Arctan

f définie sur :
f(x)=(racine(x²+1)+x)Arctan(racine(x²+1)-x)
1)calculer les limites en -infini et +infini.
je trouve:lim-infini=0 et lim+infini=1
2)On pose: a=Arctan(x), Montrer que: f(x)=(Pi-2a)/(4tan((pi/4)-(a/2))) j'ai essayé de simplifier:
4tan((pi/4)-(a/2))=(1-tan(a/2))/(1+tan(a/2)) mais en vain.
Merci d'avance.

Bonsoir,
On note: t=tan(a/2) , F(x)=(Pi-2a)/(4tan(pi/4-a/2)).
On doit montrer que f(x)=F(x).
Et on rappelle que:
cos(a)=(1-t²)/(1+t²) , tan(a)=2t/(1-t²)
On a:
f(x)=(racine(x²+1)+x).Arctan(racine(x²+1)-x)
<==>f(x)=Arctan(racine(x²+1)-x)/(racine(x²+1)-x)
<==>f(x)=Arctan(racine(tan(a)²+1)-tan(a))/(racine(tan(a)²+1)-tan(a))
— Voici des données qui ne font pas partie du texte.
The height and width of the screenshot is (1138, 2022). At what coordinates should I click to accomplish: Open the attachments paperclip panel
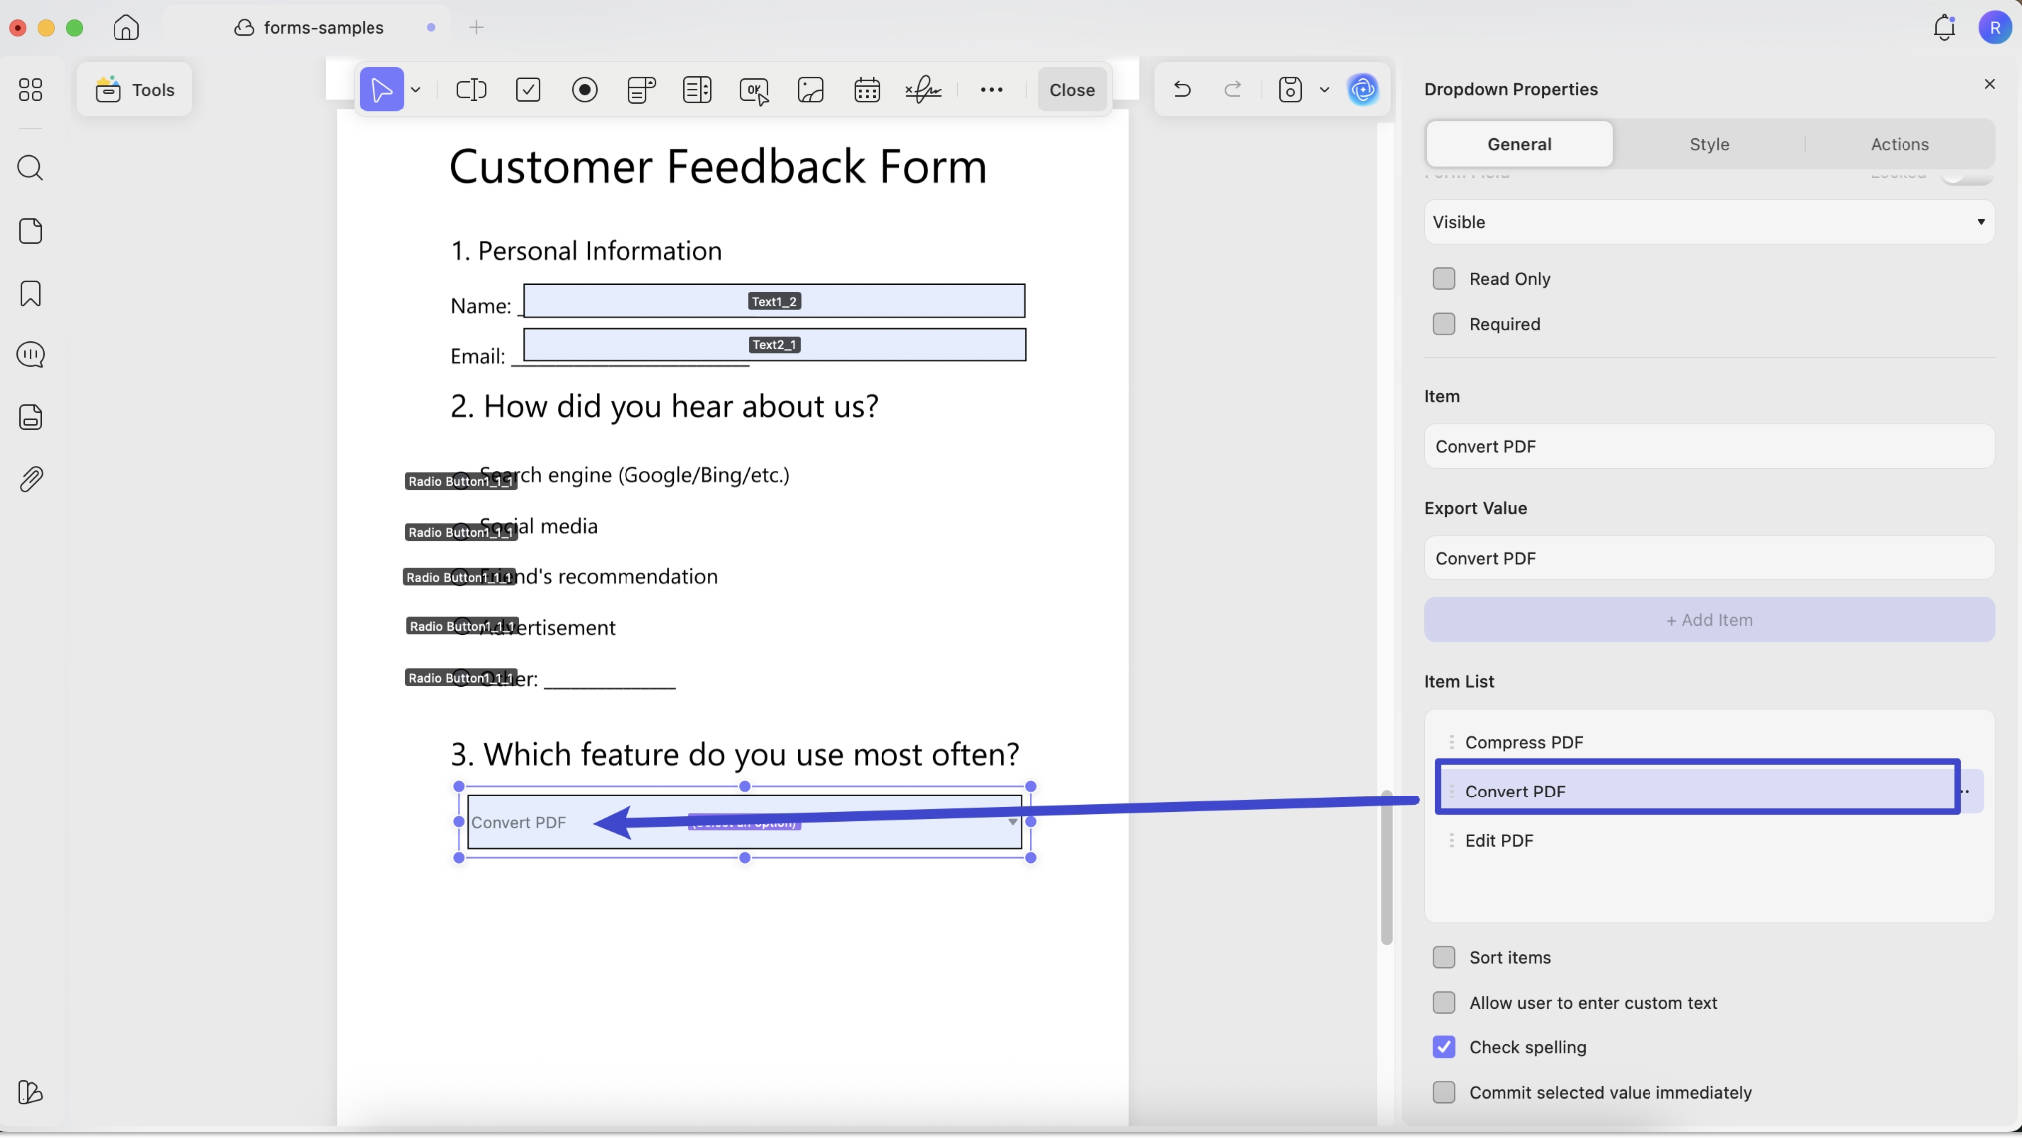point(31,479)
<==>f(x)=Arctan((1/cos(a))-tan(a))/((1/cos(a))-tan(a))
<==>f(x)=[Arctan((1-t)²/(1-t²))]/[((1-t)²/(1-t²))]
Or:
F(x)=(Pi-2a)/(4tan(pi/4-a/2))
<==>F(x)=(Pi/4-a/2)/(tan(Pi/4)-a/2)
<==>F(x)=[(Pi/4-a/2)]/[(1-t)/(1+t)]
Donc:
f(x)=F(x)
<==>[Arctan((1-t)²/(1-t²))]/[((1-t)²/(1-t²))]=[(Pi/4-a/2)]/[(1-t)/(1+t)]
<==>[Arctan((1-t)²/(1-t²))]=[(Pi/4-a/2)]
<==>(1-t)²/(1-t²)=tan(Pi/4-a/2)
<==>(1-t)²/(1-t²)=(1-t)/(1+t)
Ce qui est vrai...
Ainsi:
f(x)=F(x)
C.Q.F.D.